On Sun, 05 Mar 2017 at 18:40:36, Thorsten Töpper wrote:
As stated in IRC I'm against handing out user data (including nick names) to a 3rd party. Personally due to mentioned privacy stuff, but also the legal problems we may run into as we don't have a ToS. So under these circumstances I have a bad feeling being making these information available to someone else even if the person leaves a proper impression.
While I agree that not having ToS might be a problem, I don't see why publicly advertising the user name list is an issue, compared to the situation we are currently in. We already make the user name public in so many contexts (pretty much every action that requires an account). Given that, it should be pretty clear that you implicitly agree to share your user name by registering (IANAL, so this might be wrong from a legal standpoint, though).
Regarding the crawler I put in as a work around for the researcher party to collect the already available public names I don't understand why you extend this to brute forcing the account pages or going through archives of the mailing list. The suggestion I made was that it's simple to collect a list of all packages stored in AUR and then get the common fields of original submitter, maintainers and people who made comments for each package.
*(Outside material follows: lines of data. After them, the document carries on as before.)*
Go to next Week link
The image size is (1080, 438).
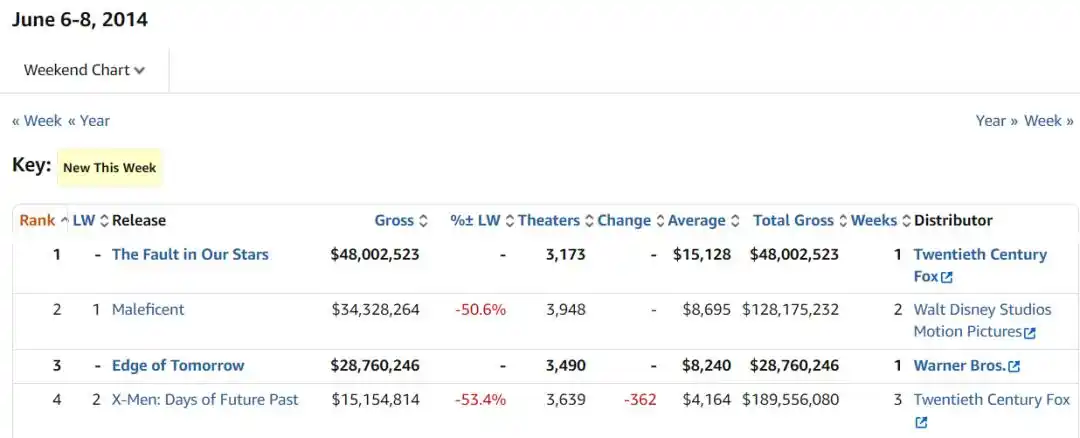pos(1049,121)
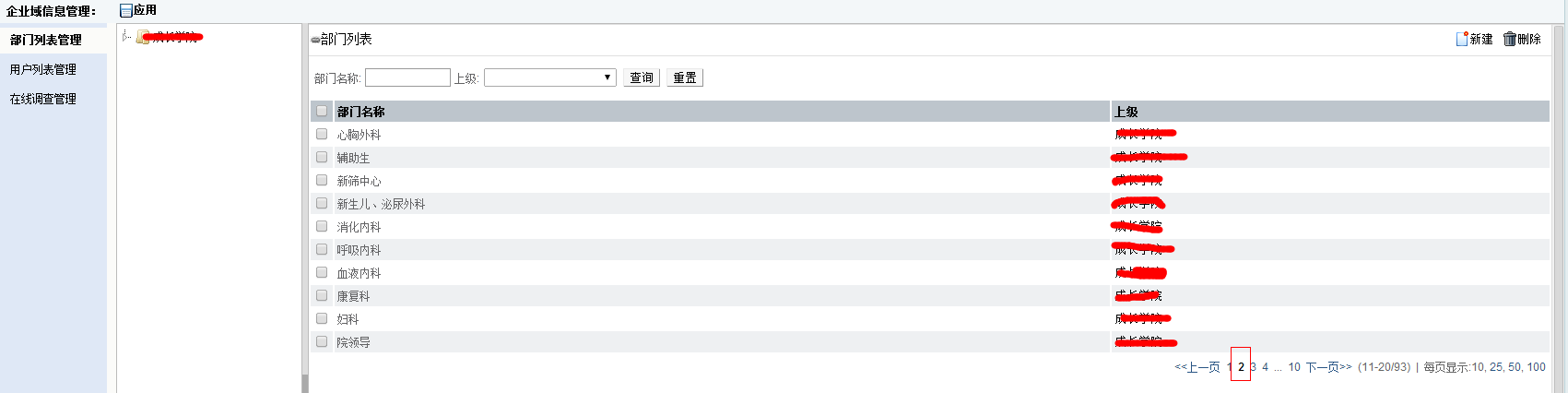Click the 部门列表 panel header icon
Viewport: 1568px width, 393px height.
point(315,40)
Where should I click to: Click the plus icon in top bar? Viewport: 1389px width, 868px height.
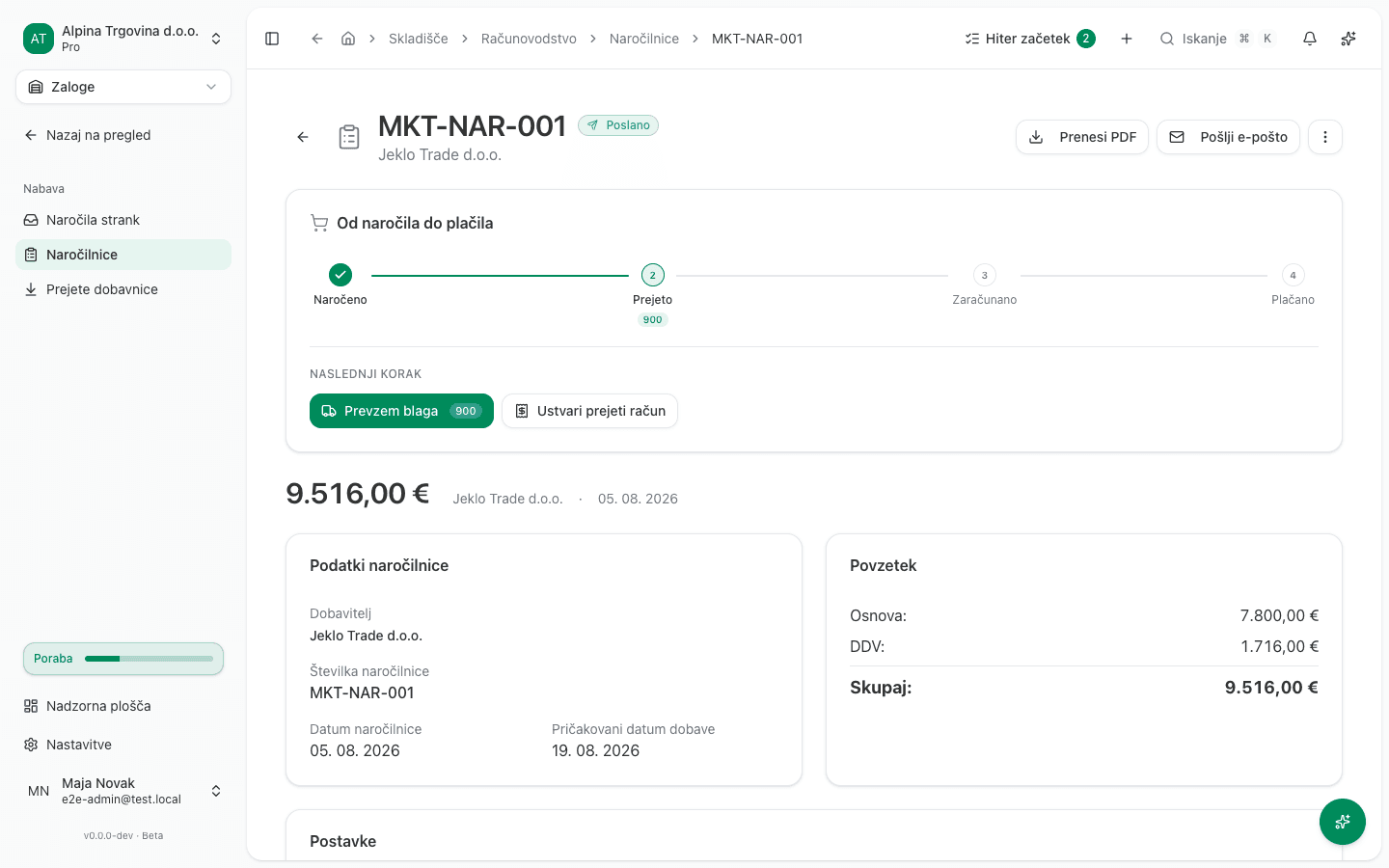point(1127,39)
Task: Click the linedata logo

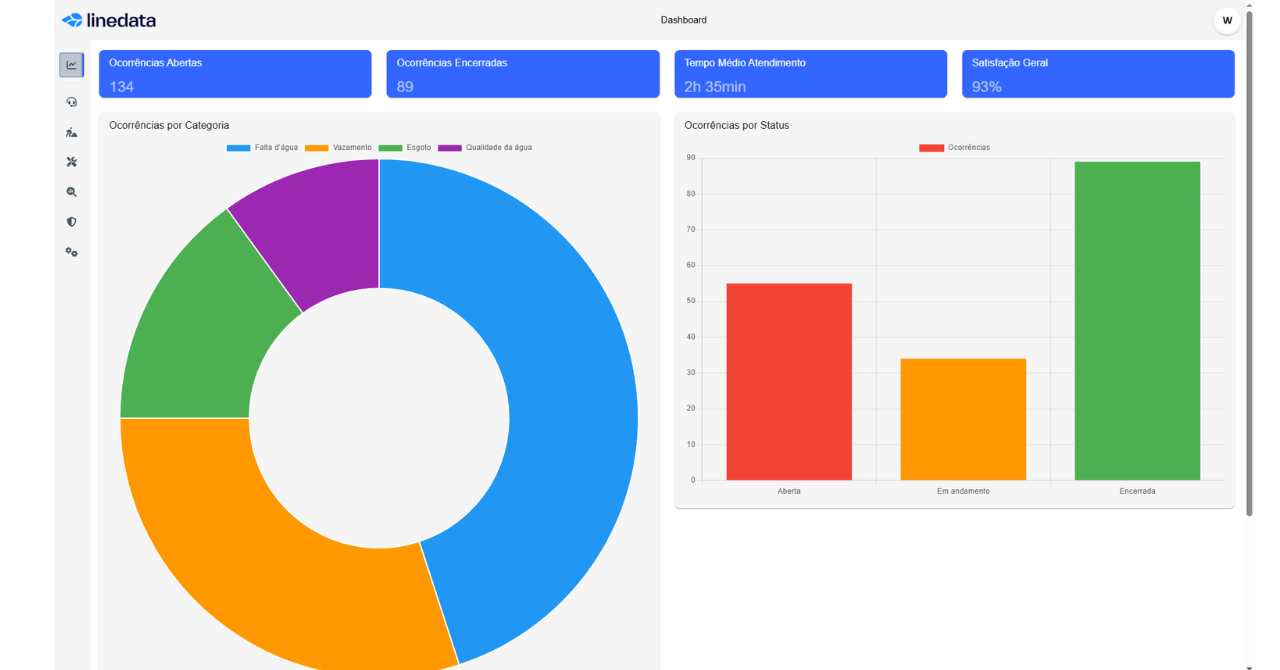Action: coord(109,20)
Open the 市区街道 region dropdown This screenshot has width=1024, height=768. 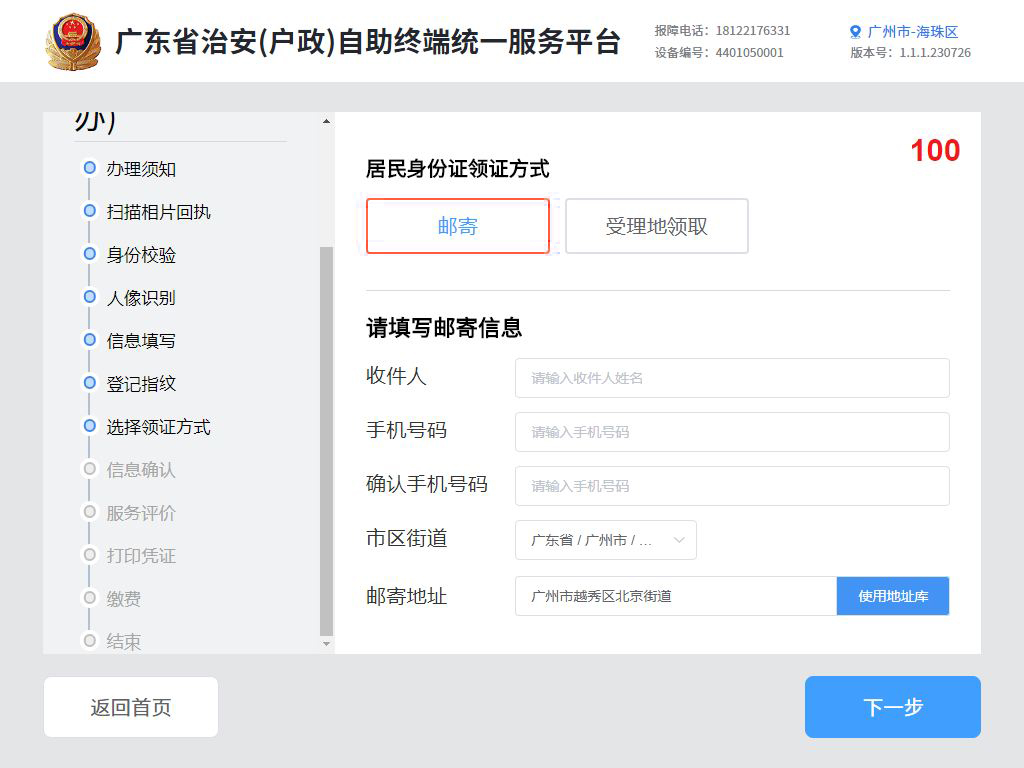pos(605,540)
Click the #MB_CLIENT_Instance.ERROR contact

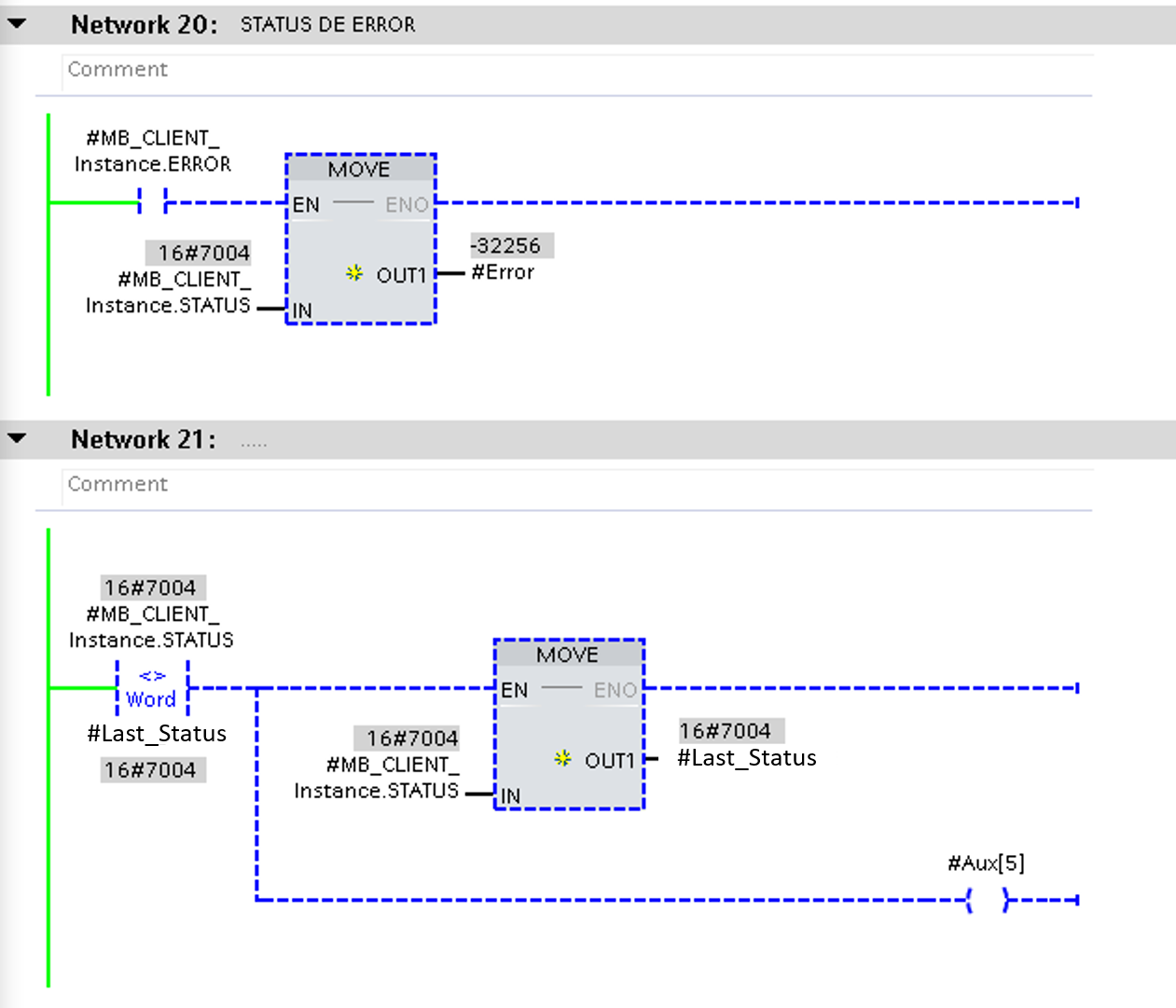coord(152,199)
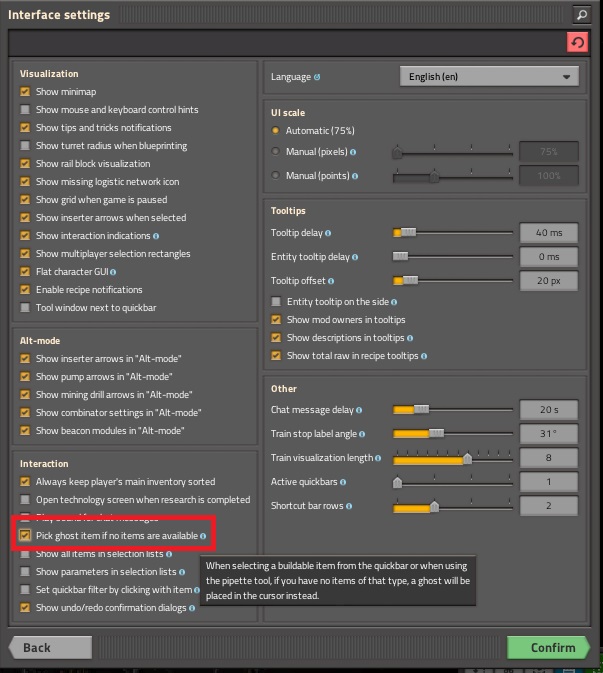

Either by using a plain GET to request the HTML page for the package or using the interfaces available (I'm not familiar with those and what they provide). This does not involve any brute force attacks as the package names are available. Also for the scripts doing this no login necessary.
I only mentioned various possibilities to already obtain a list of user names. Theoretically, the complete list is already available online but brute-forcing all account details sites is not feasible in practice. Parsing the package details pages is a first naive approach that works in practice. Parsing even more sites is the next logical step. Scanning account details pages for a list of known user names gives you even more information and is still practically feasible.
The names gathered this way are already public and can be found with every large search engine. Sure this will create some load, but I assume any reasonable person would put a short sleep in between the requests.
All true, but if we are fine with sharing this information I still do not see why we should not provide a sane interface.
I agree that we should get a ToS for the AUR.
Volunteers? :) Regards, Lukas